If an early Christian community in Egypt treated the Ankh as a symbol of Christ’s promise (even ‘baptizing’ it with new meaning), then it’s just another sign, like a cross or fish. If you wear an Ankh to remember Jesus’s gift of life, it wouldn’t be wrong.
The fish symbol wasn’t purely a Christian invention and had pre-Christian ties to fertility goddesses before believers adopted it. Why is the Ankh considered automatically demonic, while that one gets a pass?
The early church had a concept called ‘spoiling the Egyptians’ from Exodus, where believers would take cultural elements and redeem them for Christian use. A symbol can be genuinely transformed through Christian reinterpretation. The fish symbol was pagan before Christians adopted it too.
Egypt’s Christians used it in the past, but for Christians today, the Ankh holds different meanings. Some people are just interested in the cultural or historical aspect. Even though its origin isn’t Christian, using it comes down to personal choice and your understanding of its history.
It also depends on what your church community thinks about it. Nobody likes conflict.
Personal use of the Ankh isn’t inherently wrong, but some people might misunderstand your faith. I think the symbols we use should reflect Christian teachings and scripture. Seems the early Christians in Egypt tried to adopt it, mixing its meanings with their faith, but it didn’t catch on over time.
We tend to apply a double standard to symbols based on familiarity rather than actual theology. The fish symbol had pagan associations. The cross was an instrument of torture. Christmas trees have roots in pre-Christian traditions (pun intended). Nobody bats an eye at those. The ankh gets flagged mostly because it looks unfamiliar to Western Christians. That’s not a theological argument. That’s a cultural comfort zone thing. The Copts didn’t accidentally stumble into using it. They deliberately claimed its ‘life’ symbolism for Christ, just like Roman Christians eventually claimed the cross.

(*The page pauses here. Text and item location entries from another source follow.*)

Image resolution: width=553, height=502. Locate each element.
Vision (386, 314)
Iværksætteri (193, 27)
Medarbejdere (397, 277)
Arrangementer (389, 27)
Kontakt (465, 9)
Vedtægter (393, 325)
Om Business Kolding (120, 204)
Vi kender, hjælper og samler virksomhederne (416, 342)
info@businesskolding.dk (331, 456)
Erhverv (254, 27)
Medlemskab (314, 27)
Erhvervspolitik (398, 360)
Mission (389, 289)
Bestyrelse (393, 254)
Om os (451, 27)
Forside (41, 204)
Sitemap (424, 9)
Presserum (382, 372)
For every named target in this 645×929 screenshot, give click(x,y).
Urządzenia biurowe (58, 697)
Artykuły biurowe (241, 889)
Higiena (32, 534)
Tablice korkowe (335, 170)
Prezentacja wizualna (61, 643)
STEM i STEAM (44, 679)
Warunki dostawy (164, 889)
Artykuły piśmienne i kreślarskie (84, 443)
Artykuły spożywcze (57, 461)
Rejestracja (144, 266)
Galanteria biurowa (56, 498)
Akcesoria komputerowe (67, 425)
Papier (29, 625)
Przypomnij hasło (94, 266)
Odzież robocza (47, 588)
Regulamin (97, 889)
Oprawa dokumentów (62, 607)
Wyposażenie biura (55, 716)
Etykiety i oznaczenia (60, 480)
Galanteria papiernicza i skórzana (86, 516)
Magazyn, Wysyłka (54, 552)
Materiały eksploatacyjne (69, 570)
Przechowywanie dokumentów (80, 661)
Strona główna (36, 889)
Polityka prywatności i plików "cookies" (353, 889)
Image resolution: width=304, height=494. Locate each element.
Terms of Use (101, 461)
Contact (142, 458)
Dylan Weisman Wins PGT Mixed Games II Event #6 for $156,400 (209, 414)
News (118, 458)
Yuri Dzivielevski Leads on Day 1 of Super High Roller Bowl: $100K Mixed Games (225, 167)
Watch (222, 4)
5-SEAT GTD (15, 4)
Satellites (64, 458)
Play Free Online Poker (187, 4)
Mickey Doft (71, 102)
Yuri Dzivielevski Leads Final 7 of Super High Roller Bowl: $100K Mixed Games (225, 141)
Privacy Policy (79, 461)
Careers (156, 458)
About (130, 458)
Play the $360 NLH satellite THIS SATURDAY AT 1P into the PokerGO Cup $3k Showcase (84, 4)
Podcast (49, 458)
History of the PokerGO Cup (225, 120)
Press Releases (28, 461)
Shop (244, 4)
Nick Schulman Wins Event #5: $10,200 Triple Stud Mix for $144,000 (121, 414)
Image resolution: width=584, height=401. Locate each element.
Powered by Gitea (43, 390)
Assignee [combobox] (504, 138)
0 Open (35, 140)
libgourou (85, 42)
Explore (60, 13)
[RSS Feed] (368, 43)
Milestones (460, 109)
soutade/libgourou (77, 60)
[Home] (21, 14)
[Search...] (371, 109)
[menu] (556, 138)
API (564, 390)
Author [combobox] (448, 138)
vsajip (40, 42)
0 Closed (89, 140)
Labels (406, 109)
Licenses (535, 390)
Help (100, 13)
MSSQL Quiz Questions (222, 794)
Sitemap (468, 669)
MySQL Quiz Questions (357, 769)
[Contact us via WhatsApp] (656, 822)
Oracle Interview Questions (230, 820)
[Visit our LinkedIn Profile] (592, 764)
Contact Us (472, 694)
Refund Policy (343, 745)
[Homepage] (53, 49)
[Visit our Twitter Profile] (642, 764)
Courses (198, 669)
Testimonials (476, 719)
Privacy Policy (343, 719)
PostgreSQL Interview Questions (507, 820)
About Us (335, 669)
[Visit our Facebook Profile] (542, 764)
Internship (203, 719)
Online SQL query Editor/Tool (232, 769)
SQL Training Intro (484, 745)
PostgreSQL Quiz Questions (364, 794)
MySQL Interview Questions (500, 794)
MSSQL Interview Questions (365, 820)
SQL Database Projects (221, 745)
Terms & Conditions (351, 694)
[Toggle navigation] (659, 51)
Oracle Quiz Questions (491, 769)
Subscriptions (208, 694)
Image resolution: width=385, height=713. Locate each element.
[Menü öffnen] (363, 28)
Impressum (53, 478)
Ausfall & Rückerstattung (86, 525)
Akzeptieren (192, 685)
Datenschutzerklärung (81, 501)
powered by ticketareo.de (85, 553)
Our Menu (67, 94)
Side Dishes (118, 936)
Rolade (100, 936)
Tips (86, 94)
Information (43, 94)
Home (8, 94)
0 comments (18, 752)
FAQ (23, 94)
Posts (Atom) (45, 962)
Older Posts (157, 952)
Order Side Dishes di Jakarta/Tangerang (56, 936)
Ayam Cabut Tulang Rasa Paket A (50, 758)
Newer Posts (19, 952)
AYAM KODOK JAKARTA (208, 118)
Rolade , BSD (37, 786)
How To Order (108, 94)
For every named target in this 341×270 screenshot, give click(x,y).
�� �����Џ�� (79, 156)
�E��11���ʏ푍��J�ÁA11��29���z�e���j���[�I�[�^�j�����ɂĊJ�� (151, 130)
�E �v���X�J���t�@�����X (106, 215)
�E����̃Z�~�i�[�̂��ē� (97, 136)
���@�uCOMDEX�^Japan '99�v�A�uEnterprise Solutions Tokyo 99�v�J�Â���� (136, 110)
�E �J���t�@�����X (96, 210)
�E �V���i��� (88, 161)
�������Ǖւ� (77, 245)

Intent and context matter more than origin. If someone wears an ankh thinking about eternal life in Jesus, that’s no different from wearing a cross thinking about His sacrifice. If someone wears it because they’re into new age mysticism, that’s a different conversation. But that same logic applies to any symbol, crosses included.
Consistency matters if we’re going to have this conversation honestly.